(Lines of data)
------------------------------
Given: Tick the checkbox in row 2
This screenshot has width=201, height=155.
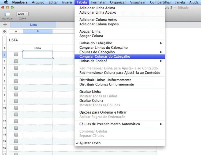Looking at the screenshot, I should (x=16, y=54).
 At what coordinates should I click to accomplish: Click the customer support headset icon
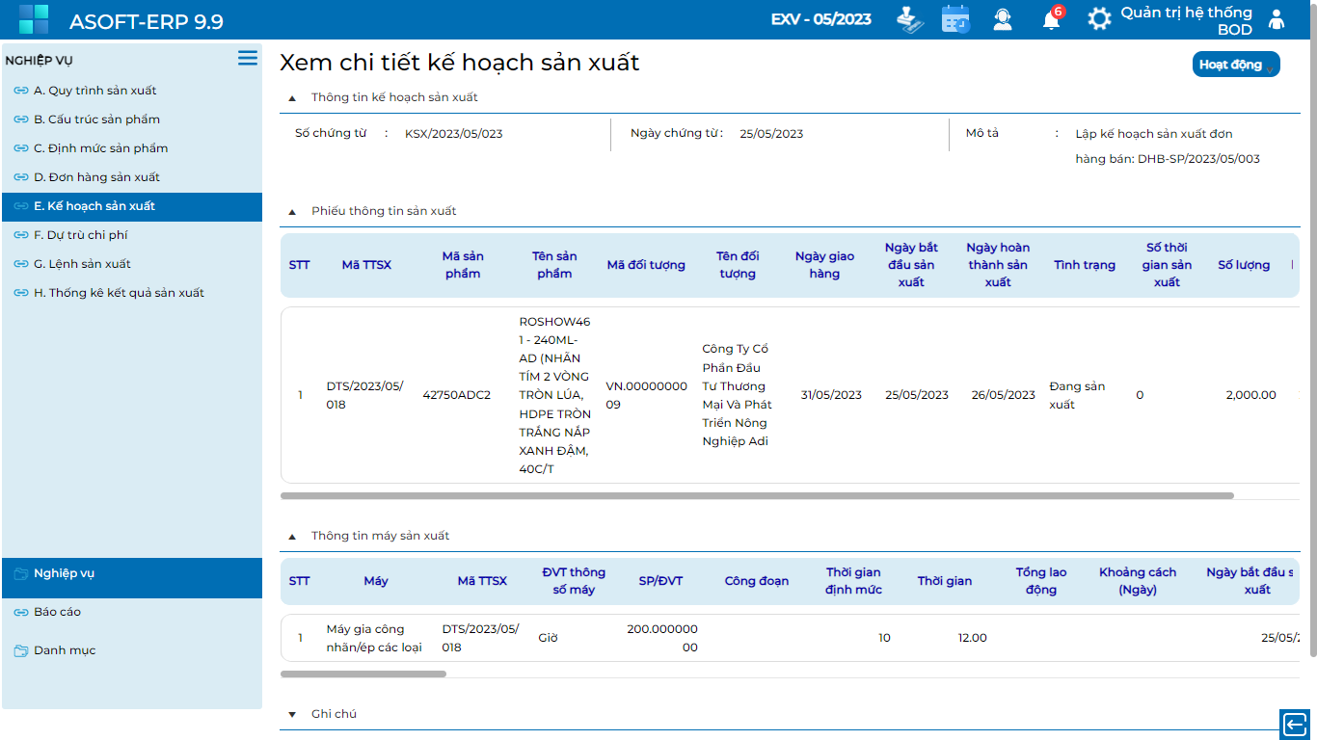tap(1003, 19)
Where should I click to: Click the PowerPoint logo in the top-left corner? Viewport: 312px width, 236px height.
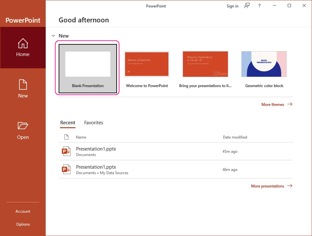click(x=23, y=20)
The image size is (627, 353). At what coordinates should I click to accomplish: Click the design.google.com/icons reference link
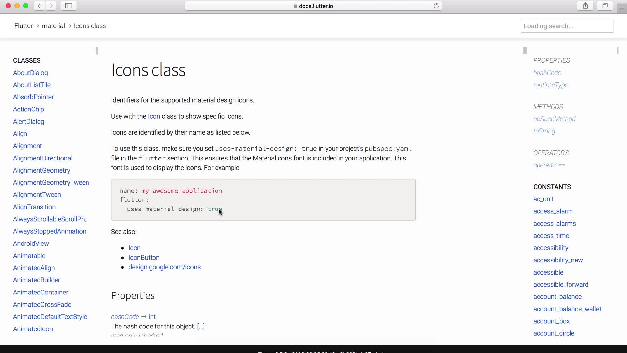[165, 267]
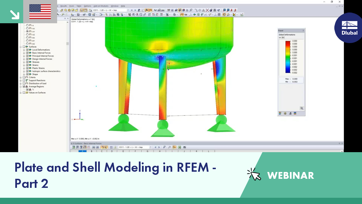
------------------------------
[Exercise description] Write out the lines of data above word for word, leaving out the pictures.

[Answer to this task]
Given: Tick the checkbox in row 2
This screenshot has width=201, height=155.
Looking at the screenshot, I should (x=16, y=54).
 At what coordinates should I click to accomplish: Click the customer support headset icon
tap(1003, 19)
Where should I click to: Click the PowerPoint logo in the top-left corner? Viewport: 312px width, 236px height.
click(x=23, y=20)
The image size is (627, 353). At what coordinates should I click to accomplish: Click the design.google.com/icons reference link
[165, 267]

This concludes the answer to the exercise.